# Exercise passage:
Attorney General Phil Weiser urges White House to withdraw executive order, maintain environmental protections during review of infrastructure projects
June 29, 2020 (DENVER, Colo.)—Attorney General Phil Weiser today joined a coalition of 16 state attorneys general in urging the administration to withdraw an Executive Order that instructs federal agencies to avoid full compliance with environmental laws when approving infrastructure projects. Executive Order 13927: Accelerating the Nation’s Economic Recovery From the COVID-19 Emergency by Expediting Infrastructure Investments and Other Activities was signed on June 4.
The letter argues these emergency regulations cannot be invoked based on current circumstances, and also emphasizes that large infrastructure projects with environmental effects are often found in low income and minority communities, which are already bearing a disproportionate burden from the COVID-19 crisis.
“Ignoring key environmental review mechanisms to rush projects is reckless and dangerous,” Weiser said. “Environmental protection laws are in place to defend both people and wildlife, and this Executive Order threatens to endanger Colorado residents and heighten existing public health disparities.”

# Study material:
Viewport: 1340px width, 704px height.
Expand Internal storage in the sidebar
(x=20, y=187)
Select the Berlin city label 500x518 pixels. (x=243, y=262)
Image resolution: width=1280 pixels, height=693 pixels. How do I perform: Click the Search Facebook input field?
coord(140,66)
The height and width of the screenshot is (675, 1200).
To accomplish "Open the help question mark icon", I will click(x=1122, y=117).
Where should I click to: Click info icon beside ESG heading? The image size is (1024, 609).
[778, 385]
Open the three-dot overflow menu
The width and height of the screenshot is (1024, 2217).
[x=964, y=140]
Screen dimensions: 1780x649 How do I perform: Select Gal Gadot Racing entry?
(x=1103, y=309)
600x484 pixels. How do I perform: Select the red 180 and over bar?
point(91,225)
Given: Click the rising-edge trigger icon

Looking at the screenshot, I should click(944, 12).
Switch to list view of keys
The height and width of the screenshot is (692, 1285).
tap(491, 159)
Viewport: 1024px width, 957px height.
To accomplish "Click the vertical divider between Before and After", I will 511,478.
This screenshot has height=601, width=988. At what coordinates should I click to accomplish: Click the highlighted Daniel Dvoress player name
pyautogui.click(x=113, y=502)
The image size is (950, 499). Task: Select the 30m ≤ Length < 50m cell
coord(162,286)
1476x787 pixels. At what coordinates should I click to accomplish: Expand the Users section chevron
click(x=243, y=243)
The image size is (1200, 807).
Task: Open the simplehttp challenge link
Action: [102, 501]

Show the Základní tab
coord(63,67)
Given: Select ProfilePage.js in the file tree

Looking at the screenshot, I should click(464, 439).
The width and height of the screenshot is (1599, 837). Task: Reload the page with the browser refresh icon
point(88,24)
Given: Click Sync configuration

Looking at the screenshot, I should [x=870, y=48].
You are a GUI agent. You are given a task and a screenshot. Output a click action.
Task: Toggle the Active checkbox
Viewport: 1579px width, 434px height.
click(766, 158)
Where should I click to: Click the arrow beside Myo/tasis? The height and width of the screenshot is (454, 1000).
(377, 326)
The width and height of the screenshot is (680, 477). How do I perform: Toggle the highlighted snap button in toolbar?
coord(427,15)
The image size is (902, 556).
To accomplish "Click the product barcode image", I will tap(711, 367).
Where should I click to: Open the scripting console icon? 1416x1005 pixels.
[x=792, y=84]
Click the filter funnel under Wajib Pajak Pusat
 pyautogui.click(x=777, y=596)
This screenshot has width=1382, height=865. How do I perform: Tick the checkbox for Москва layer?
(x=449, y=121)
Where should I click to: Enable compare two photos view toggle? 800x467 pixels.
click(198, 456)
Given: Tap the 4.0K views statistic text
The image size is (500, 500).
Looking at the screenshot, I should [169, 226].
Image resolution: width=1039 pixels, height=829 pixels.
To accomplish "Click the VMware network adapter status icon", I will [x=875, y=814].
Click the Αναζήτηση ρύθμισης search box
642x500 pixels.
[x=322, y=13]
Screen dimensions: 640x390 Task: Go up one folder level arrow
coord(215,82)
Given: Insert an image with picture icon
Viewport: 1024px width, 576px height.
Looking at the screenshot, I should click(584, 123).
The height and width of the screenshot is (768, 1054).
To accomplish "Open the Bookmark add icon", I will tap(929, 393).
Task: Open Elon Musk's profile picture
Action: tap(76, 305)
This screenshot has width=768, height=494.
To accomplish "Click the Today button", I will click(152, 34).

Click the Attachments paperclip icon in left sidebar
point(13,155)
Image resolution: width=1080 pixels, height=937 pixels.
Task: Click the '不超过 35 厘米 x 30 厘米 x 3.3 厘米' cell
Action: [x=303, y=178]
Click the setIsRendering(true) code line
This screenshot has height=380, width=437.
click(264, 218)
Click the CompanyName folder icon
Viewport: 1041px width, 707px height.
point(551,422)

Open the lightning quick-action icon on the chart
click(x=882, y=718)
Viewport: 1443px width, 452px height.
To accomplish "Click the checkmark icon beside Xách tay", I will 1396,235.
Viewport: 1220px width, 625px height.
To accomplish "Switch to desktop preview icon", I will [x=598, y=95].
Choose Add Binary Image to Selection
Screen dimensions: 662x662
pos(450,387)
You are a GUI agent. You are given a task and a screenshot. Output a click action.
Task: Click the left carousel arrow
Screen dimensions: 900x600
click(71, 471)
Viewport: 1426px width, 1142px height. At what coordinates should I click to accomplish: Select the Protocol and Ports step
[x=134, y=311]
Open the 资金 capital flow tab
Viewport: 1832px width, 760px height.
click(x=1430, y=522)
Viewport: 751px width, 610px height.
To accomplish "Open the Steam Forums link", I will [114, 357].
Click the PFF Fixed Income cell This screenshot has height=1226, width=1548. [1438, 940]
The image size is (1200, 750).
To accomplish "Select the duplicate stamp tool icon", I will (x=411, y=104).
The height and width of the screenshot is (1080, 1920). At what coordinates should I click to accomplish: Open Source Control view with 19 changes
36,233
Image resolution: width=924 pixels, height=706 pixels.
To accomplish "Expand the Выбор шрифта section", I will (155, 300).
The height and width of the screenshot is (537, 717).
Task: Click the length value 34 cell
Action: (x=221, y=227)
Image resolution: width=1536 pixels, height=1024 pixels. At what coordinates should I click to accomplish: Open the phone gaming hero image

# Problem details:
Answer these questions about the press release on Executive Order 13927:
1. How many state attorneys general made up the coalition that Weiser joined?
2. On what date was the executive order signed?
3. According to Weiser, whom do environmental protection laws defend?

# Completed exercise:
1. 16
2. June 4
3. Both people and wildlife